- **PROBLEM**: Report each line of the entries below that has the word "agent" in it.

**** STORED DATA ****

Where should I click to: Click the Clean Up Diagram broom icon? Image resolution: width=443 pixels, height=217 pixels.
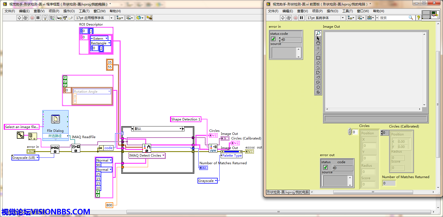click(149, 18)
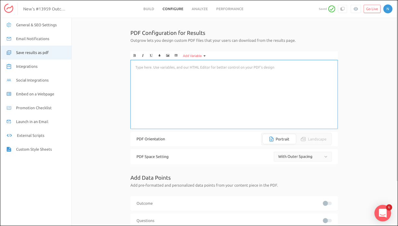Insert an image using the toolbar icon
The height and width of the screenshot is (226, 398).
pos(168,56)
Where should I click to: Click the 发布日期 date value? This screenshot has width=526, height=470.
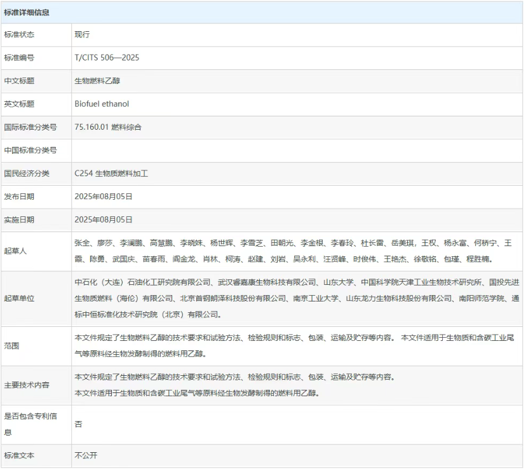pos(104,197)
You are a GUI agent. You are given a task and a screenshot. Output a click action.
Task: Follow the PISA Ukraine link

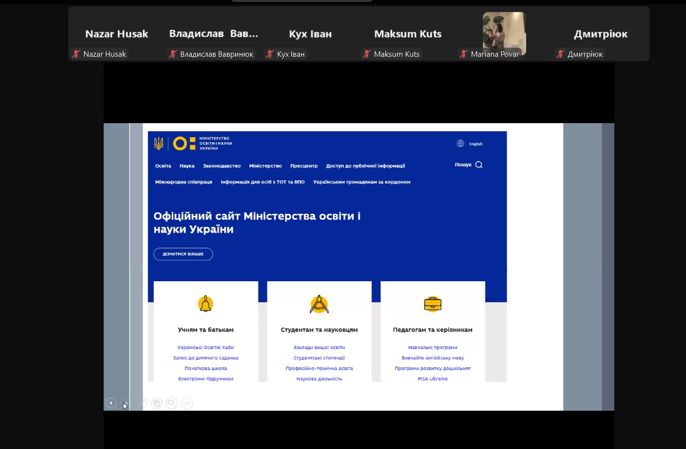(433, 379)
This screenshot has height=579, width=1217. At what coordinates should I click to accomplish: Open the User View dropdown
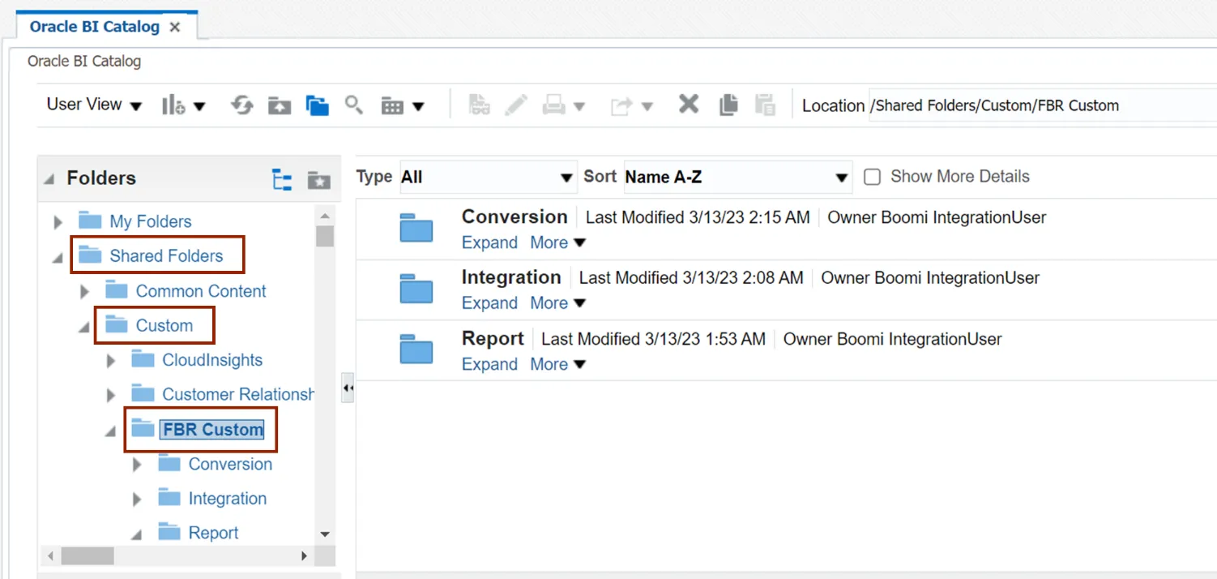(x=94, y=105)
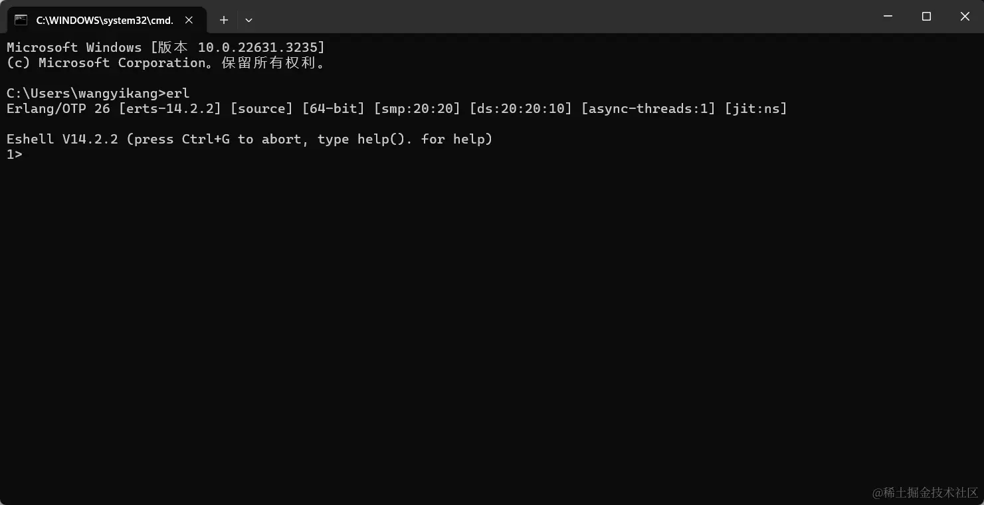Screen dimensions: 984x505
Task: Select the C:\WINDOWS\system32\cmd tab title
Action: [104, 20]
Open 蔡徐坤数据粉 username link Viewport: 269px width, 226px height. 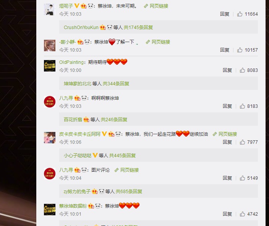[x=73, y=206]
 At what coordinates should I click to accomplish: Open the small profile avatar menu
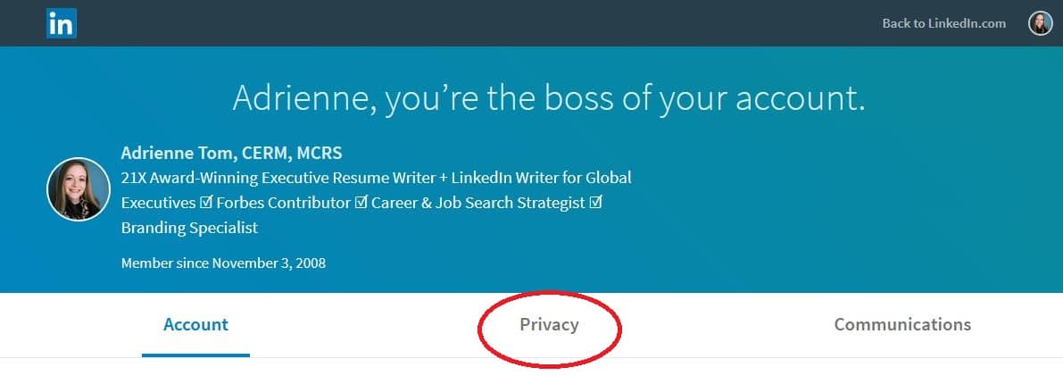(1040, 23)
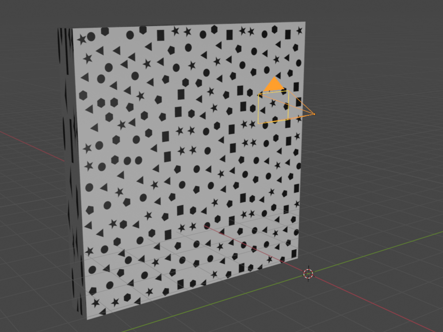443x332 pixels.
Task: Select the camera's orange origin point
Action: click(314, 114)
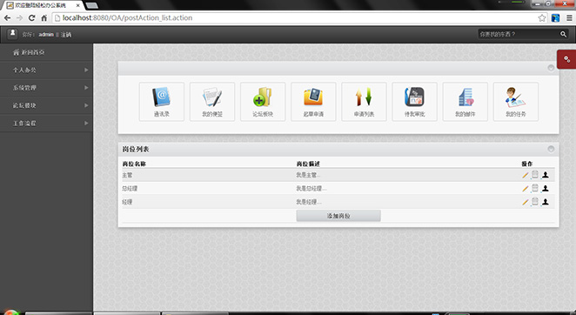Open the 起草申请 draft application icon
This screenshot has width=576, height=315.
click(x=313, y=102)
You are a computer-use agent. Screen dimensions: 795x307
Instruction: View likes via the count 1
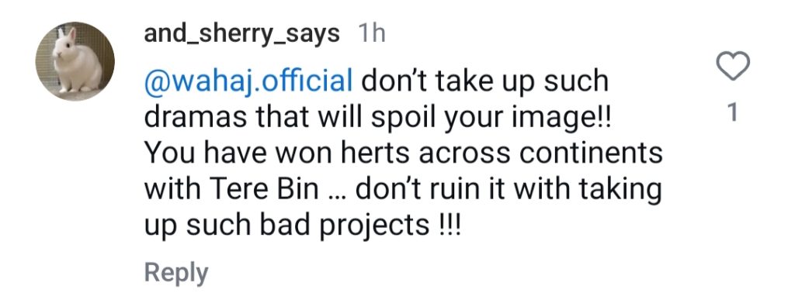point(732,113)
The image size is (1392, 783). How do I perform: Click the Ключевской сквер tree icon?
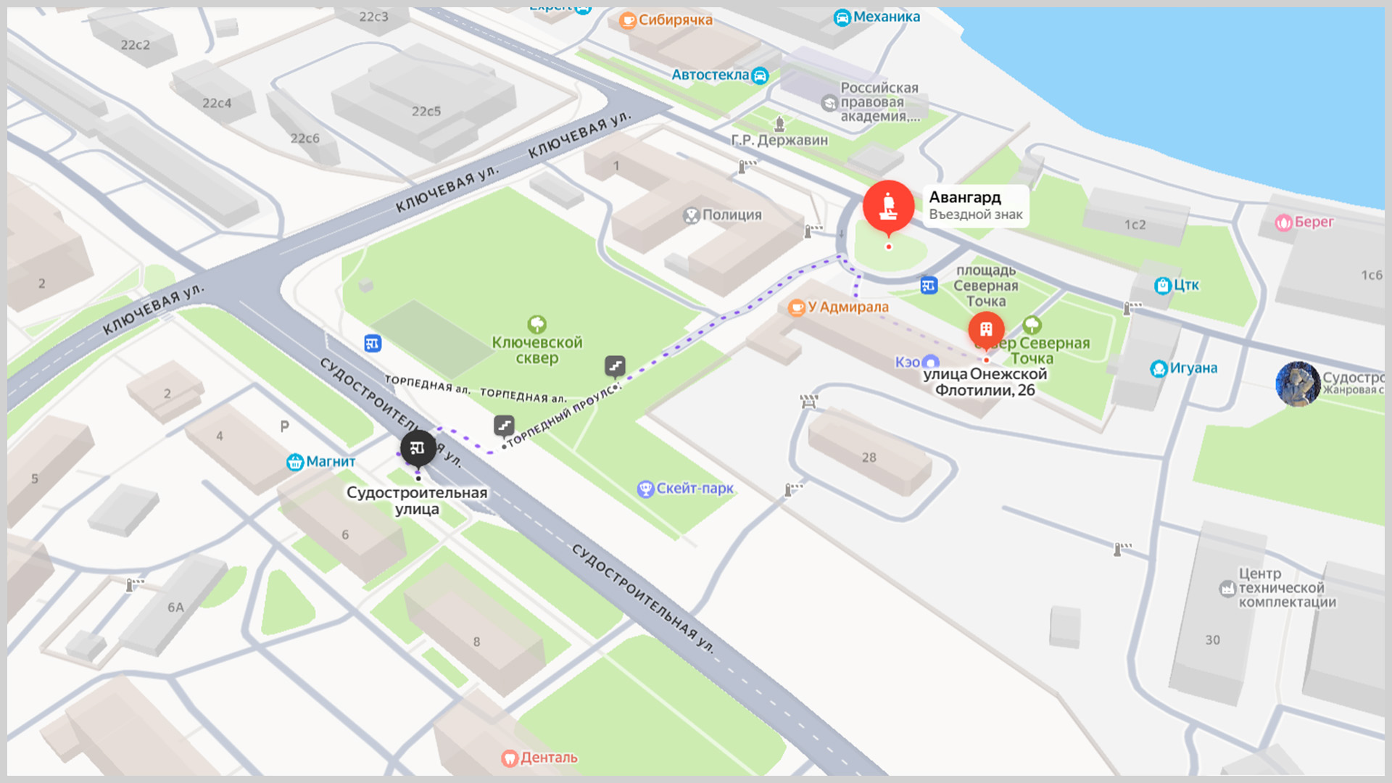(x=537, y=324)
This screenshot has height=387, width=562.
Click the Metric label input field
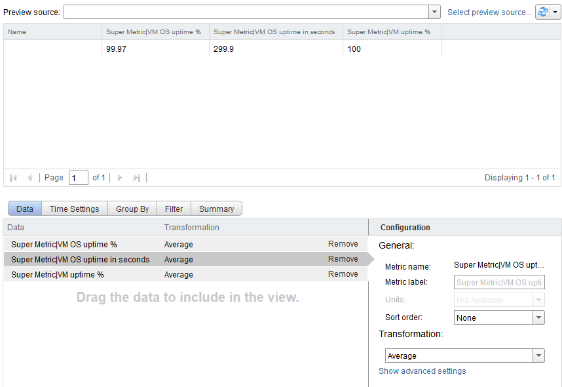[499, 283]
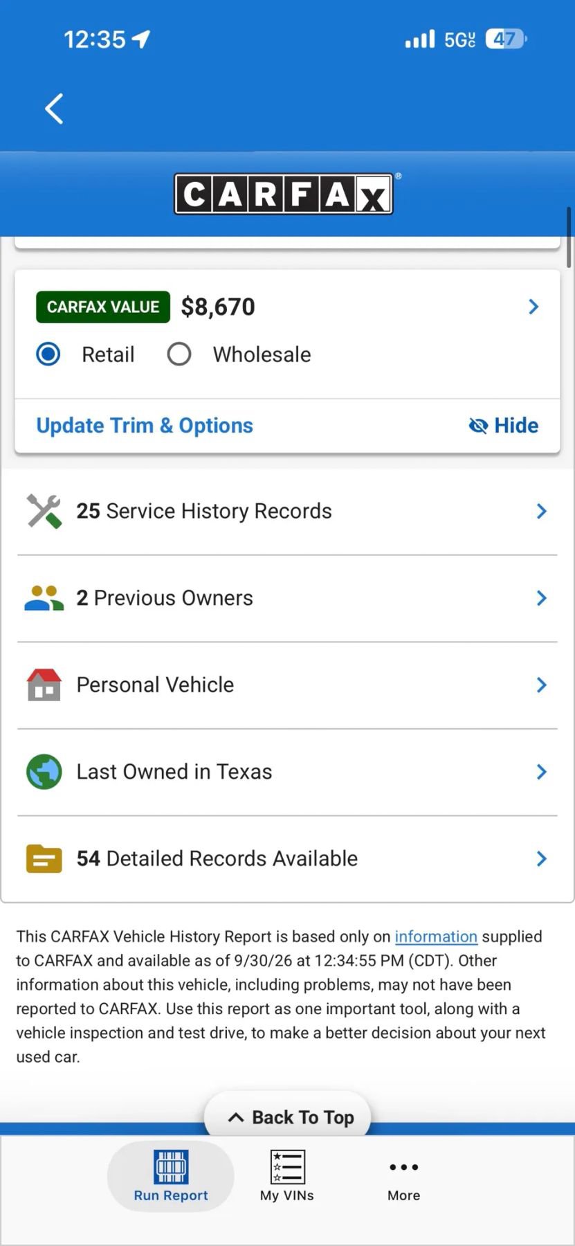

****

- **THE COMPLETED TASK**:
You are a GUI agent. You are given a task and a screenshot. Output a click action.
You are a computer-use agent. Screen dimensions: 795x307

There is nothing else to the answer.